_Texte proposé:_
Grand projet de rénovation d’une goélette de travail des années 30

Publié le 18/11/2022 Par Igor Biétry

Au pays des grands voiliers de tradition, tout le monde connaît le Belem et l’Hermione, mais la France compte aussi quelques bateaux moins médiatisés et pourtant pas moins intéressants. Julien Mabit et Mathieu Sarrot entourés de quelques amis, ont décidé de sauver l’un d’entre eux, Étoile de France.

bateau Etoile de France

Un projet ambitieux

Parmi les passionnés de beaux bateaux à voiles, qui n’a pas rêvé sur les quais des grands rassemblements de voiliers de tradition ? Brest, Rouen, Douarnenez, qu’importe, les merveilles réunies dans ces évènements laissent toujours une part de « un jour, moi aussi… ».

Julien Mabit, propriétaire de l’école de voile Yagga à Pornichet, fait partie de ces rêveurs. À la différence près que lorsque Julien fait un rêve, il va jusqu’au bout des choses. Avec deux « Route du Rhum » et une « Transat Jacques Vabre » à son actif, le garçon n’en est pas à sa première aventure et son premier « projet fou ».

Plus jeune, il travaille à Saint-Malo aux côtés de Bob Escoffier, une des références en matière d’événementiels sur l’eau. Bob, aujourd’hui à la retraite, avait toute une flotte de vieux gréements. Parmi ces bateaux il y avait Étoile de France, une goélette à hunier construite en 1938 qu’il fit classer comme bateau d'intérêt patrimonial en 2007. Ce magnifique bateau de travail de 40 mètres construit par le chantier danois Rasmus Moller était initialement utilisé pour le transport de marchandises en mer Baltique. À l’époque, il s’appelait : Jutlandia, du nom de la péninsule formant la partie continentale du Danemark. Julien a lui-même œuvré comme commercial sur ce bateau et a organisé, pour le compte de Bob, de nombreux évènements à son bord. Forcément, ça marque son marin de travailler pour un bateau comme celui-ci.

_Série d'exercices:_
#1 Dans l'article sur la goélette Étoile de France, quel nom portait le bateau à l'origine ?
#2 Poursuivez l'article sur la goélette Étoile de France après sa dernière phrase.
La liste qui vient après l'article sur Étoile de France est un matériau distinct.

(Une suite d'enregistrements)
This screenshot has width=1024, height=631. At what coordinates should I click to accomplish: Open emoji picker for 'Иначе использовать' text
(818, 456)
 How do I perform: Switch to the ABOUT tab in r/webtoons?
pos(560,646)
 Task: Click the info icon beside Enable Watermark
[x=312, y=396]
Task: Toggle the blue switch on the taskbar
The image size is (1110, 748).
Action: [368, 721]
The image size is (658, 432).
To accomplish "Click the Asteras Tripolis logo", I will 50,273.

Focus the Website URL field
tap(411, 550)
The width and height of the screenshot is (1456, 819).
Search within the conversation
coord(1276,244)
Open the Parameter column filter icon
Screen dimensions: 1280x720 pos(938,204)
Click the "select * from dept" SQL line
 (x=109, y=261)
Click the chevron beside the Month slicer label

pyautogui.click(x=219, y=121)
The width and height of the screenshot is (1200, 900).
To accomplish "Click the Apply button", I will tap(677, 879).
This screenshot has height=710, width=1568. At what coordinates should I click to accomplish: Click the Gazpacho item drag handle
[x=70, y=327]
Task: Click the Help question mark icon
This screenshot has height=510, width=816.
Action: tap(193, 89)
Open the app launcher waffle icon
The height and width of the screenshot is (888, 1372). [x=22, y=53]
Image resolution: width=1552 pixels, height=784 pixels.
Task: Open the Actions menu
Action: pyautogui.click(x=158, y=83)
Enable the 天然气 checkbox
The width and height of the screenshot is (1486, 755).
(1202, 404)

_Corrigé détaillé:_
#1 Il s'appelait Jutlandia.

#2
la proue du bateau Etoile de France

Bien des années plus tard, de passage à Saint-Malo pour tout autre chose, Julien « retombe » sur la goélette. La vie d’un bateau de travail n’est pas un long fleuve tranquille et à la suite de la rupture de sa transmission lors d'une manœuvre au port, il heurta violemment le quai occasionnant pas mal de dégâts. Sans mauvais jeu de mots, le bout dehors rentra dedans ! Laissée pour compte depuis, Étoile de France croupit sur place. C’en est trop pour Julien ! Non, elle ne doit pas sombrer là, pendue à ses haussières. Elle a encore de belles choses à faire, des histoires à raconter cette « barcasse ».

Julien « se jette » donc sur le téléphone et commence par ses « grognards de la vieille garde », ceux qui ont été de toutes les « campagnes » : Romaric, le prof de polytechnique et Igor le communicant. « Les gars, je vais faire une nouvelle connerie !
– Super ! On fonce avec toi !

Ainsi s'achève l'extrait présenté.